» **PASSAGE SHOWN**
In the case of the squat, near-maximal loads ranging from 80-100% of the exerciser’s 1 repetition maximum will generally correspond to a lower number of repetitions per set, both to prevent overtraining and due to the muscles being fatigued to the point of near failure.
The opposite is also true, with sets of high repetitions requiring a much lower percentage of the exerciser’s maximal load, though this is not only because of the greater muscular exertion required - but also that the squat is significantly taxing on the central nervous system and various soft tissues of the body, all of which are placed at risk of damage when exerted at high resistance and high volume.
The ideal volume of the squat will depend on the exerciser’s own training experience and goals, but is generally somewhere between 3 repetitions per set at the low end and up to approximately 20 for endurance-focused training stimulus.
The reason for such a wide range of ideal volume is due to the multipurpose capacity of the back squat exercise, as differing ranges of repetition will be more suitable only in certain cases, and others requiring another amount of volume and resistance be used instead.
In some situations, a training program may even make use of multiple amounts of volume per set so as to induce a novel training stimulus, reduce the risk of overtraining or a variety of other benefits that sticking to a single number of repetitions per set cannot achieve.
Muscular hypertrophy is highly complex at a cellular level, but is otherwise relatively simple to achieve in terms of exercise - wherein the correct length of time under tension as well as appropriate dynamic contraction beneath a load can result in additional muscle mass being developed over time.
It is well established in academic literature that muscular hypertrophy is a result of higher amounts of total exercise volume up to a certain point. This means that, though the number of repetitions per set is higher than one would use for developing strength, it is nonetheless still within a reasonable number with the total volume instead being accrued over multiple sets.
This repetition range is usually between that of 6 and 12 repetitions per set, with 3 sets or more providing sufficient enough volume to induce excellent levels of muscular hypertrophy in the muscle groups of the legs.
These benefits, of course, also require that the exerciser utilize an appropriate amount of resistance in conjunction with the correct repetition range in order to maximize muscular hypertrophy stimulus.

» **DATA LISTING**
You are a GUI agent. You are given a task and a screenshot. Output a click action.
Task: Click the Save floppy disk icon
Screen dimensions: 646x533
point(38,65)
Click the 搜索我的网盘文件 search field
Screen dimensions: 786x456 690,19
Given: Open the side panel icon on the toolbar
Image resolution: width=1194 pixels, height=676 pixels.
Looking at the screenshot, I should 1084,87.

» **EXERCISE DESCRIPTION**
From the squat passage, list every repetitions-per-set figure that marks an end of a recommended range, and say which range each one bounds.

» **FINISHED EXERCISE**
- 3: the low end of the general ideal volume for the squat
- 20 (approximately): the upper end of the general ideal volume, for endurance-focused training
- 6: the low end of the range for muscular hypertrophy
- 12: the upper end of the range for muscular hypertrophy